Atualmente, uma missão até Marte pode levar de sete a dez meses apenas na ida. Além disso, o retorno depende de janelas específicas de alinhamento entre os planetas. Isso faz com que uma viagem completa dure, em muitos casos, quase três anos.
Novo caminho inspirado em asteroides
A proposta foi apresentada em estudo publicado na Acta Astronautica. A ideia surgiu a partir da análise de órbitas iniciais de asteroides, que normalmente são descartadas após refinamentos. Mesmo imprecisas, essas trajetórias podem esconder atalhos espaciais.
O pesquisador Marcelo de Oliveira Souza identificou padrões incomuns ao estudar um asteroide específico. As estimativas iniciais indicavam um caminho que cruzava as órbitas da Terra e de Marte. Essa geometria chamou atenção por sugerir rotas mais rápidas.

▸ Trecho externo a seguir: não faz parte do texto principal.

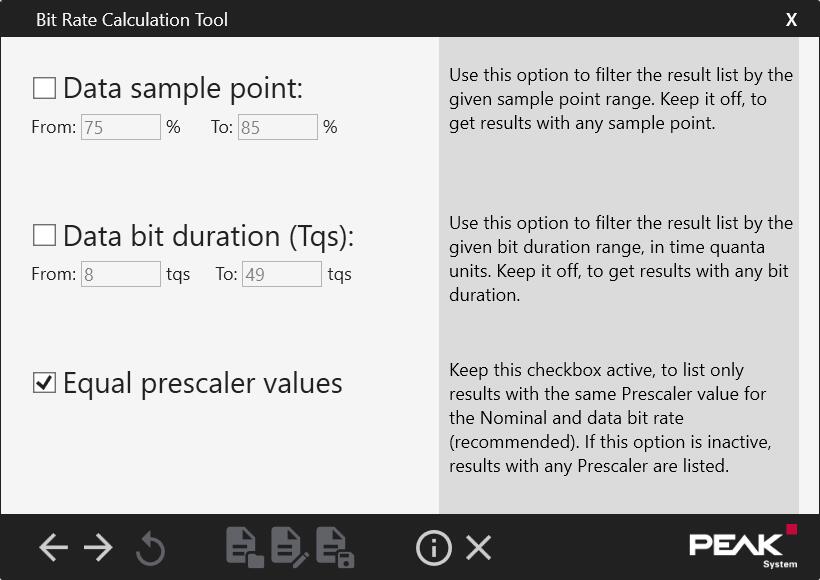Enable the Data sample point checkbox

pyautogui.click(x=44, y=88)
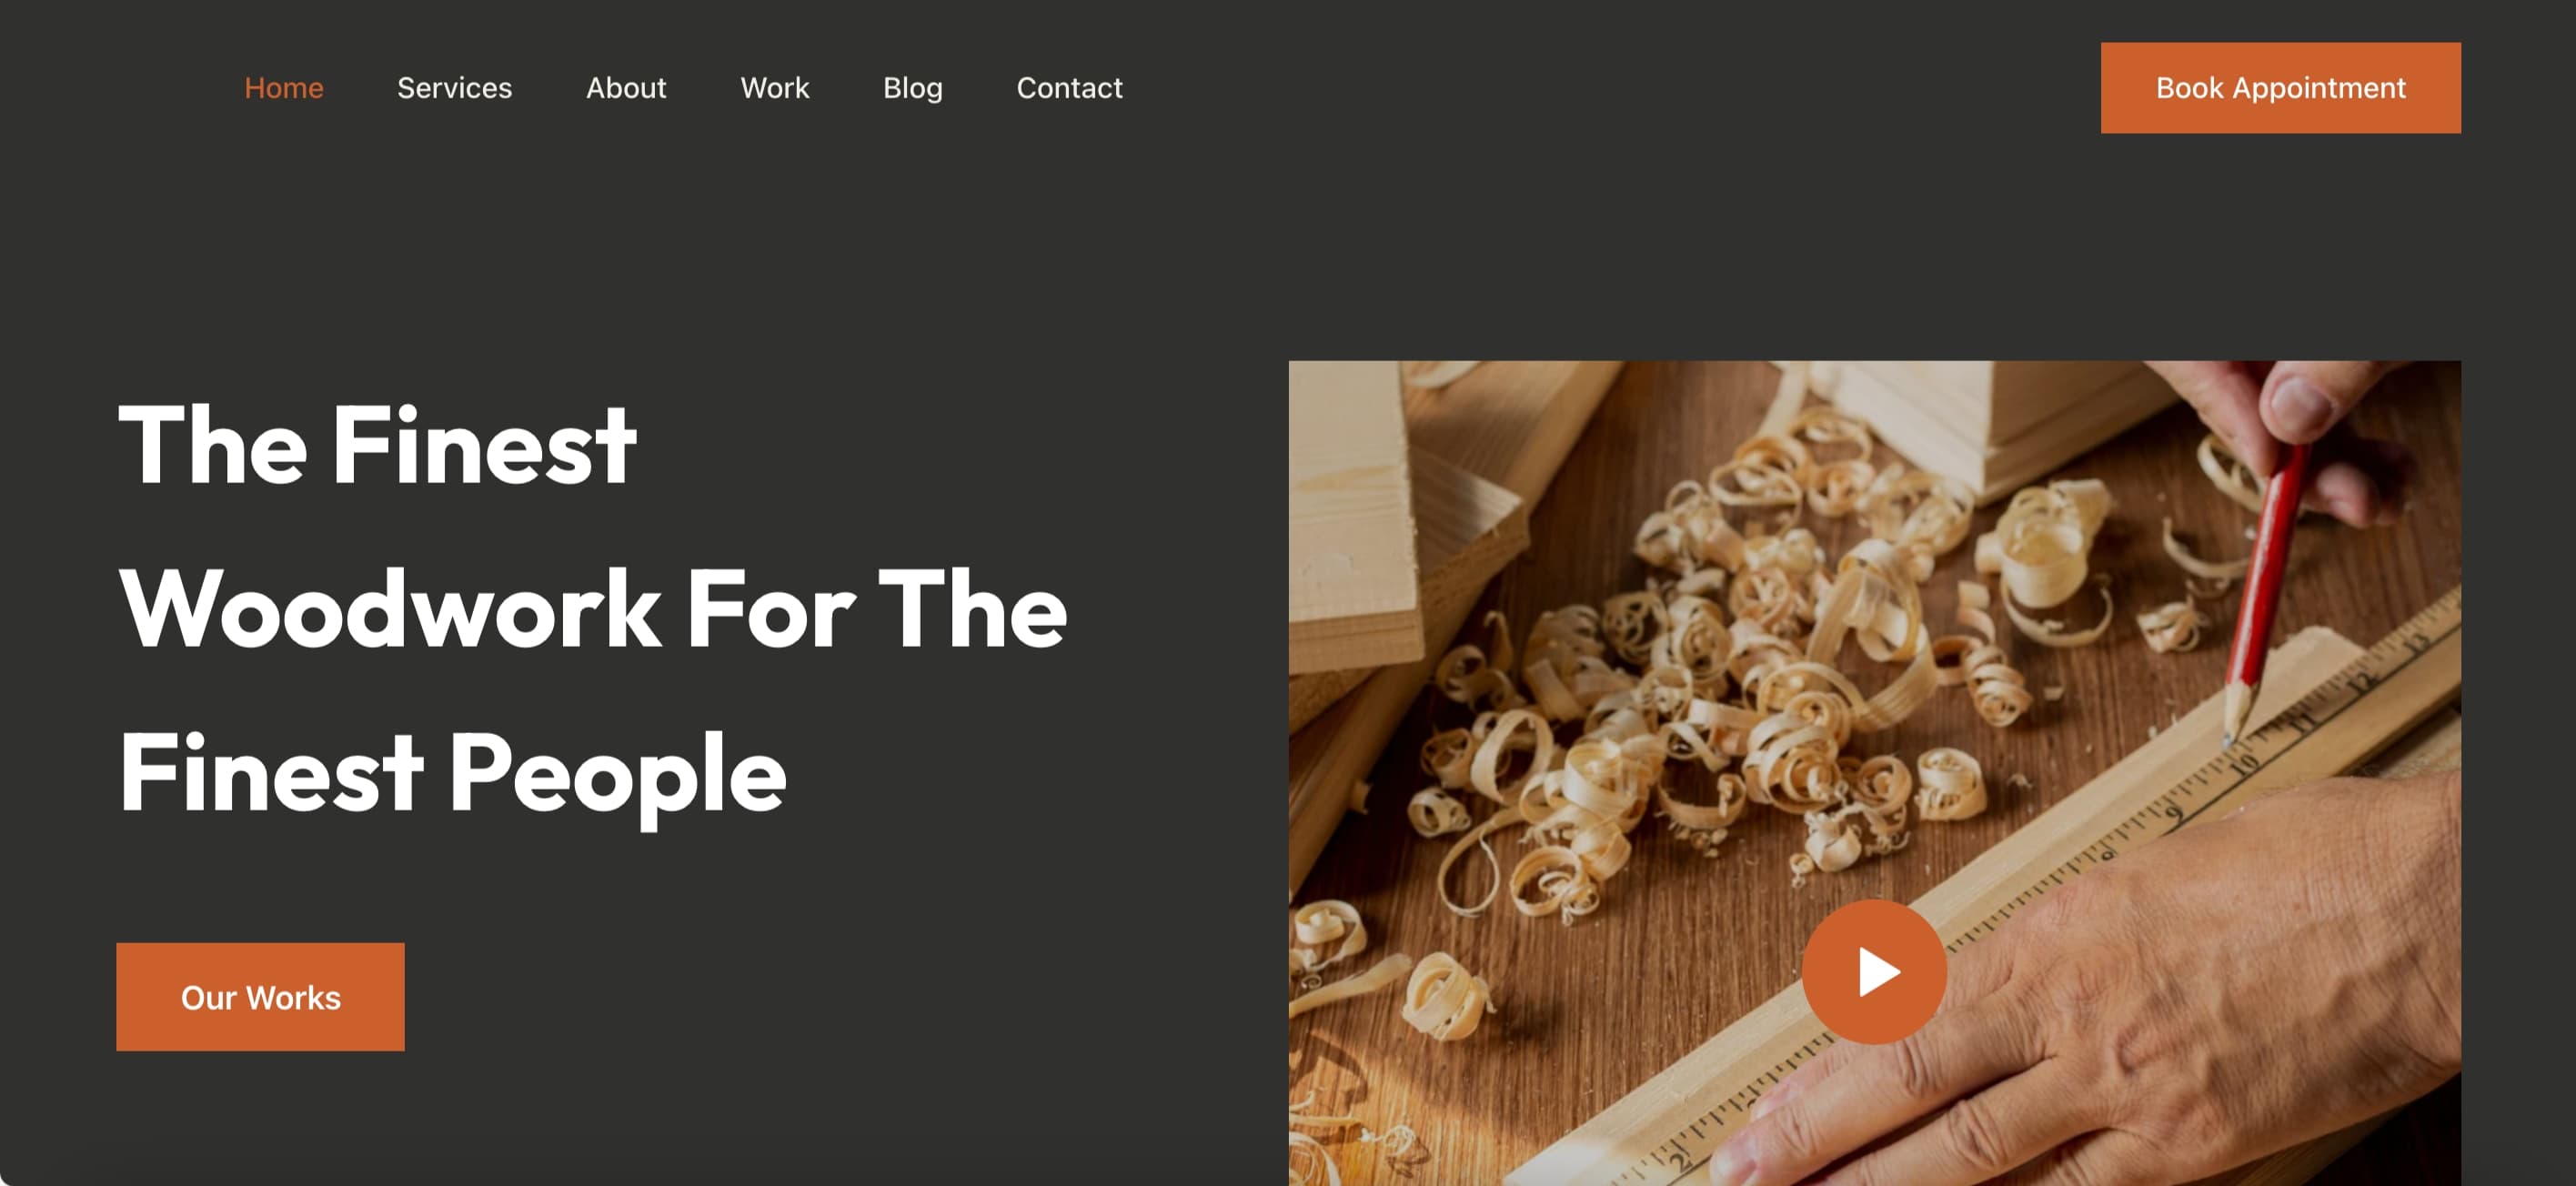
Task: Click the number 10 on the ruler
Action: [x=2243, y=765]
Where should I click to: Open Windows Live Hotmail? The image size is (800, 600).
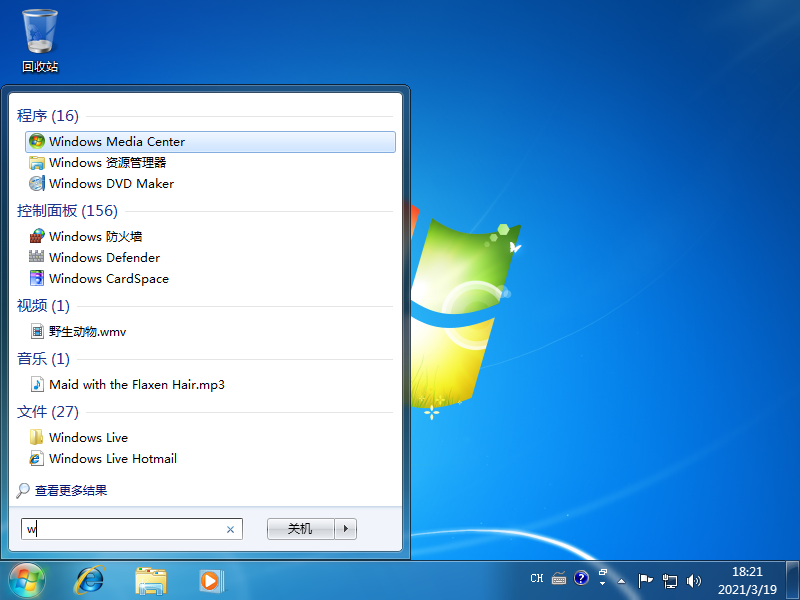pyautogui.click(x=110, y=458)
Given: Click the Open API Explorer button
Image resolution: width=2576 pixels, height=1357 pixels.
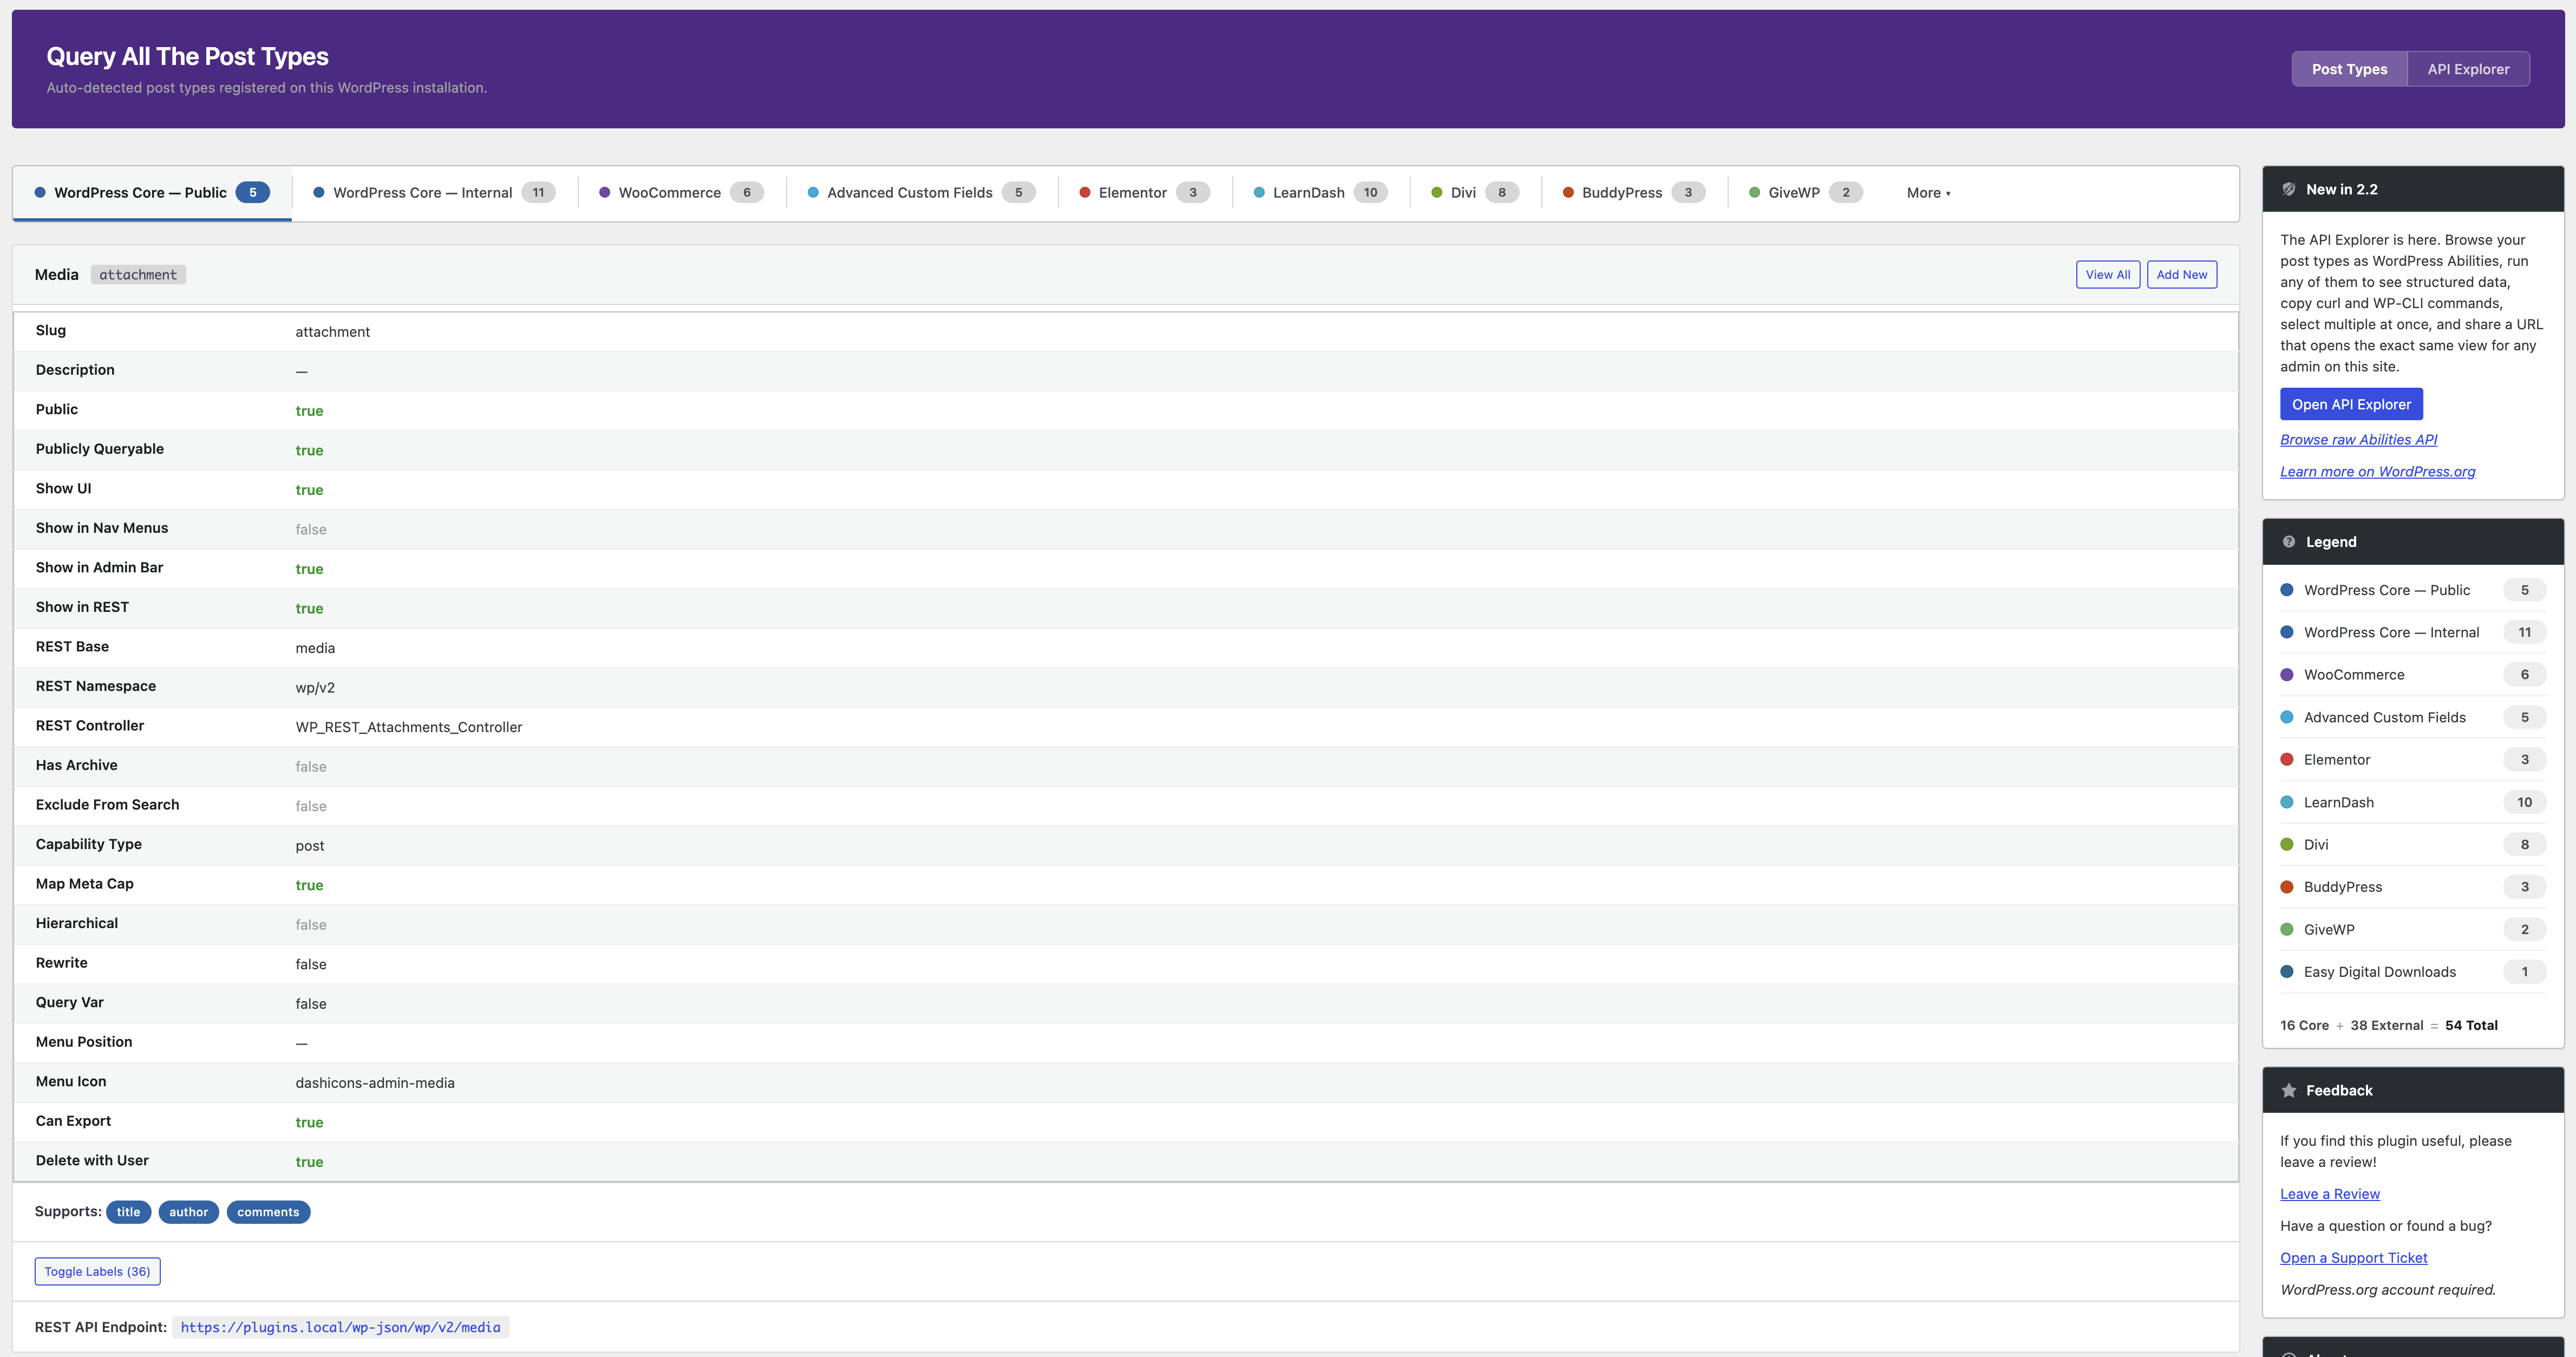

A partir dessa observação, foram feitos cálculos utilizando métodos clássicos da mecânica orbital. Um deles foi a análise de trajetórias baseada em princípios conhecidos da engenharia espacial. O resultado indicou a possibilidade de reduzir significativamente o tempo de viagem.

Viagens mais rápidas, mas com desafios
Em um cenário ideal, seria possível chegar a Marte em pouco mais de um mês. No entanto, isso exigiria velocidades extremamente altas, acima da capacidade atual dos foguetes. Além disso, a chegada ocorreria em velocidade elevada, dificultando um pouso seguro.
Diante dessas limitações, o estudo também analisou alternativas mais viáveis. Janelas futuras de alinhamento, como a prevista para 2031, apresentam melhores condições. Nesse caso, uma missão completa poderia durar cerca de cinco meses.
O plano incluiria ida rápida, permanência curta no planeta e retorno otimizado. Mesmo em versões mais conservadoras, o tempo total seria reduzido em comparação aos modelos atuais. Isso representa avanço significativo para missões tripuladas.